Em relação a este ano, de acordo com a informação já divulgada pela DREM e com os dados obtidos junto do SESARAM, até ao momento ocorreram dois óbitos de bebés com menos de um ano, um no mês de Fevereiro, outro já no mês corrente. Se compararmos os números do primeiro semestre deste ano, embora o mesmo ainda não tenha terminado, com os primeiros seis meses de cada um dos últimos 10 anos, constatamos que não sobressai qualquer aumento evidente. Prevalecem, nesse hiato temporal, os dois óbitos em cada uma desses semestres. Só em 2016 e 2023 houve apenas um; em 2020 foram quatro; e em 2024 foram três.

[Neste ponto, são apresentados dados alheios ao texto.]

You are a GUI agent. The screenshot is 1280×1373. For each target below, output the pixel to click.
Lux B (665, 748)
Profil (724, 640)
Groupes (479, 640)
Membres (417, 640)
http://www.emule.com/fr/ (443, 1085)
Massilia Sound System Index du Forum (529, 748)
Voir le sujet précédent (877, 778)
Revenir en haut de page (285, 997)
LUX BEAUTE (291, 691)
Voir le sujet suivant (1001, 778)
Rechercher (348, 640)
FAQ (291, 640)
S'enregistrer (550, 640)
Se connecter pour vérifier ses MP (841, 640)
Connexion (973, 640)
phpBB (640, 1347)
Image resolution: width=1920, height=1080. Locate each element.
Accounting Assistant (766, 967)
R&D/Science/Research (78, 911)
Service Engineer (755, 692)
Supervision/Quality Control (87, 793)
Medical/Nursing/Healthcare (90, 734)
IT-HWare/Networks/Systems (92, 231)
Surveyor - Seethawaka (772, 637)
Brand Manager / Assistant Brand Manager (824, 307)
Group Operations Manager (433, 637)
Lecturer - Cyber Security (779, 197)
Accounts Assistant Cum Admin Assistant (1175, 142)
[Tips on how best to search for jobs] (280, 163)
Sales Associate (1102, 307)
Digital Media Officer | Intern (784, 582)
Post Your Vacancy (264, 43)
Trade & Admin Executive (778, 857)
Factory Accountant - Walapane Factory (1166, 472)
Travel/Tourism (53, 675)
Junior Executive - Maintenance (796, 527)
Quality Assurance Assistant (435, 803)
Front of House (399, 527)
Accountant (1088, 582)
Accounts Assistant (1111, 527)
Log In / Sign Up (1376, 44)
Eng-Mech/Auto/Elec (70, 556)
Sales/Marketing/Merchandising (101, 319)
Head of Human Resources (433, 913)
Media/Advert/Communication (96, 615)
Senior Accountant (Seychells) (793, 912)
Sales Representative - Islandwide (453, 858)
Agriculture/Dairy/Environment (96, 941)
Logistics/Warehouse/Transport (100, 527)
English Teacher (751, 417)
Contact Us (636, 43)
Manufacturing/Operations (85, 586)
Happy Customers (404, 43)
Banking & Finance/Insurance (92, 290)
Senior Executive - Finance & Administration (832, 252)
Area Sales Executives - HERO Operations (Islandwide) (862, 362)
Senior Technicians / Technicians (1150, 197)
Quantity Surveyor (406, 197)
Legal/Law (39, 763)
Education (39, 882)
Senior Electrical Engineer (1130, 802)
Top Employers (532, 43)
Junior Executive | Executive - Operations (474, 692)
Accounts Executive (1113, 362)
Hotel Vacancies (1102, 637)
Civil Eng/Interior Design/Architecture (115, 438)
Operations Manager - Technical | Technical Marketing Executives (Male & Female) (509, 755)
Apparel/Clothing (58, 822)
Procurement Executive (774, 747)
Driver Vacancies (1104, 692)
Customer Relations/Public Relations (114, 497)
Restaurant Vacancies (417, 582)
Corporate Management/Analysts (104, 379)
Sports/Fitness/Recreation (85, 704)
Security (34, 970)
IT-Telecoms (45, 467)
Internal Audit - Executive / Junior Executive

Quando confrontado com esta posição e com a possibilidade de estarmos perante um aumento destas mortes, o SESARAM adiantou que “os óbitos ocorridos em bebés com menos de um ano de idade não são, por definição, atribuíveis ao funcionamento ou à responsabilidade directa dos serviços de saúde regionais, nomeadamente porque resultam de situações clínicas graves, pré-existentes e incompatíveis com a vida”.

No que respeita aos dois casos registados este ano, refere aquele serviço público de saúde que “ambos foram devidamente analisados e acompanhados pelas equipas clínicas especializadas, tendo sido concluído que se tratou de situações de natureza congénita e de gravidade extrema, clinicamente incompatíveis com a sobrevivência, mesmo perante intervenção médica célere e adequada”.

Neste contexto, o SESARAM “lamenta profundamente estas perdas e expressa a sua solidariedade às famílias enlutadas”, reiterando que “todos os procedimentos clínicos e assistenciais foram realizados com todo o rigor e responsabilidade”.

Perante o exposto, e tendo em conta que José Luís Rodrigues ora se refere a recém-nascidos, ora a nascituros, sem apontar um período temporal de comparação em cada um dos casos, o DIÁRIO avalia a afirmação do sacerdote como imprecisa, no que respeita à frequência com que estas situações acontecem.